A direção da sua organização deve aprovar a gestão dos riscos eas medidas de cibersegurança aplicadas para cumprir a NIS2, pelo que tem um papel central na governação da cibersegurança.
Para gerir eficazmente esta responsabilidade, o n .º 2 do artigo 20.º da NIS2 exige que os gestores recebam formação relevante que reforce a sua capacidade de compreender os riscos, tomar decisões informadas e acompanhar as medidas de segurança da organização.
Não existem diretrizes fixas sobre o aspeto que estes cursos devem ter, mas o que importa é que a gestão como um todo desenvolva as competências necessárias para orientar os esforços de cibersegurança da organização.
A formação pode assumir muitas formas, como cursos gerais sobre cibersegurança e segurança da informação, workshops de liderança sobre gestão de riscos cibernéticos, certificações em normas de segurança reconhecidas, como a ISO 27001, ou seminários internos adaptados à tua organização.
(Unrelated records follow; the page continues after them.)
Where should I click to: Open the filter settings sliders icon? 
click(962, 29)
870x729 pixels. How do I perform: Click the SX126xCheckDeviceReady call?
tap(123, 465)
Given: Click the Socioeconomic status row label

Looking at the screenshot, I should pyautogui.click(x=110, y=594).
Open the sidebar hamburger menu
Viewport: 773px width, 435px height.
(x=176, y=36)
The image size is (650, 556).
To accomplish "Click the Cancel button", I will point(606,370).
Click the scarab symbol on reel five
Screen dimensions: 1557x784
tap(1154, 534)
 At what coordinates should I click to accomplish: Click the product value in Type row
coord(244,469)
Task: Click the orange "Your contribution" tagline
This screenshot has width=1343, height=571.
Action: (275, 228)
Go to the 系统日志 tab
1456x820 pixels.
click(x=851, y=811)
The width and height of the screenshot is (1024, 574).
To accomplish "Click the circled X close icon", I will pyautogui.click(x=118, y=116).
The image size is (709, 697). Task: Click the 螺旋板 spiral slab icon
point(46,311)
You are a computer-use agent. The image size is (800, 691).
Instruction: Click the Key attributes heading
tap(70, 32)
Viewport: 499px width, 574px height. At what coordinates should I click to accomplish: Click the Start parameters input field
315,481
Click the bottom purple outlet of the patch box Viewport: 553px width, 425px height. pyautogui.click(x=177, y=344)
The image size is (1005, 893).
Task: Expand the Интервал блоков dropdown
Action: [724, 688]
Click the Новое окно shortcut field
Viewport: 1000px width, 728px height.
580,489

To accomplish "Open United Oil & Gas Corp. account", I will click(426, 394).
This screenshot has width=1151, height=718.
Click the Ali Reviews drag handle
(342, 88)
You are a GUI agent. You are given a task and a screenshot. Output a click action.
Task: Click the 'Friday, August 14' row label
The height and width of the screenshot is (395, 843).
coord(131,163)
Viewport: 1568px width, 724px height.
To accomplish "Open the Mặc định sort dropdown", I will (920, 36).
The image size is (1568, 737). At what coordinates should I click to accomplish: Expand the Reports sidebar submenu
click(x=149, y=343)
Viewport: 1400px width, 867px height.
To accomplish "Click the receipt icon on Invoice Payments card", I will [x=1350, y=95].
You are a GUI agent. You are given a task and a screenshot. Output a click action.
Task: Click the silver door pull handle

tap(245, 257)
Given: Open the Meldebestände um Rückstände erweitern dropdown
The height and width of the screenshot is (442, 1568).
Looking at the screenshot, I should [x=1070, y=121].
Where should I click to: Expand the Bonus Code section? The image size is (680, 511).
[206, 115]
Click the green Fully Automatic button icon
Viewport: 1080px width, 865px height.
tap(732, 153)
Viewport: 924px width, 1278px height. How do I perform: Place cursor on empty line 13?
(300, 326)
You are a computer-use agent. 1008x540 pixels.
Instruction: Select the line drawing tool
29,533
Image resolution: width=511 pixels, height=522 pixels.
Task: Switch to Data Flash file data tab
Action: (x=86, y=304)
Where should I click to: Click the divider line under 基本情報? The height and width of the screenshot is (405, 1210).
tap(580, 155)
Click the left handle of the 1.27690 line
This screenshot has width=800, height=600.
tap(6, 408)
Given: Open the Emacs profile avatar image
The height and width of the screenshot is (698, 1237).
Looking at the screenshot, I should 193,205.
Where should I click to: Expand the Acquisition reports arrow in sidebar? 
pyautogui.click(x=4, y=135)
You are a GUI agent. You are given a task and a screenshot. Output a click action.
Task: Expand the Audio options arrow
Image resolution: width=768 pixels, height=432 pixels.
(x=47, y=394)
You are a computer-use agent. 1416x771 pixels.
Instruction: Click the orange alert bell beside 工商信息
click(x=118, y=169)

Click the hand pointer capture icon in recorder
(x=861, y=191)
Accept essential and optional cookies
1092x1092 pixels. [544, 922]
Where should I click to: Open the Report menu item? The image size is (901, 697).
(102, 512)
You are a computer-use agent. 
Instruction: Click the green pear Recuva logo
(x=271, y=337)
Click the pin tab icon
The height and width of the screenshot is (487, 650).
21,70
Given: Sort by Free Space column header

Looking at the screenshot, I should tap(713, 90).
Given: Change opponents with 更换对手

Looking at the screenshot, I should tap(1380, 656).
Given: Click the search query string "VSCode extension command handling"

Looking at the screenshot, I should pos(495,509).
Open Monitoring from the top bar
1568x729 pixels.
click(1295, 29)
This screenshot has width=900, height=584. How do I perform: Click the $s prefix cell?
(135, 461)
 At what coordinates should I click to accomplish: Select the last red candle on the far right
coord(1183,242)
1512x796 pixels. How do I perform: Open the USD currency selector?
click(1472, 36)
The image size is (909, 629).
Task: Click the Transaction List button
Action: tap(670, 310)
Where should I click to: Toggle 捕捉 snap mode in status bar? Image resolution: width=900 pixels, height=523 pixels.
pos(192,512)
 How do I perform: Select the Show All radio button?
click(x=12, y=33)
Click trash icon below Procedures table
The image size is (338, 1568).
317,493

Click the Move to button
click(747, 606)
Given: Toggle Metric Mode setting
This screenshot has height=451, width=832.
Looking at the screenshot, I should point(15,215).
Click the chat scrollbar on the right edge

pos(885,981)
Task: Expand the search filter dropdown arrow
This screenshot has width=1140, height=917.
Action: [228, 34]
A participação e a conclusão desta formação devem ser documentadas para demonstrar o seu cumprimento, por exemplo, através de um certificado ou confirmação de presença.
O papel da direção na formação dos trabalhadores
A direção também desempenha um papel fundamental na formação das competências e do comportamento dos empregados. Os gestores devem apoiar e incentivar ativamente a formação em cibersegurança para o pessoal a todos os níveis, certificando-se de que os funcionários têm competências que correspondem às suas funções e responsabilidades dentro da organização.
Por conseguinte, a sua organização deve desenvolver uma política de formação para os funcionários e garantir que todos, desde os novos contratados até aos funcionários mais experientes, saibam como proteger os sistemas, seguir as melhores práticas de ciber-higiene e responder adequadamente às ameaças. Ao liderar com o seu exemplo e ao dar prioridade à formação, a administração mostra que a cibersegurança é importante em toda a organização.
Este requisito está em conformidade com o requisito da alínea g) do n.º 2 do artigo 21.º, que estabelece que os trabalhadores devem conhecer as práticas de ciber-higiene e receber formação em matéria de cibersegurança.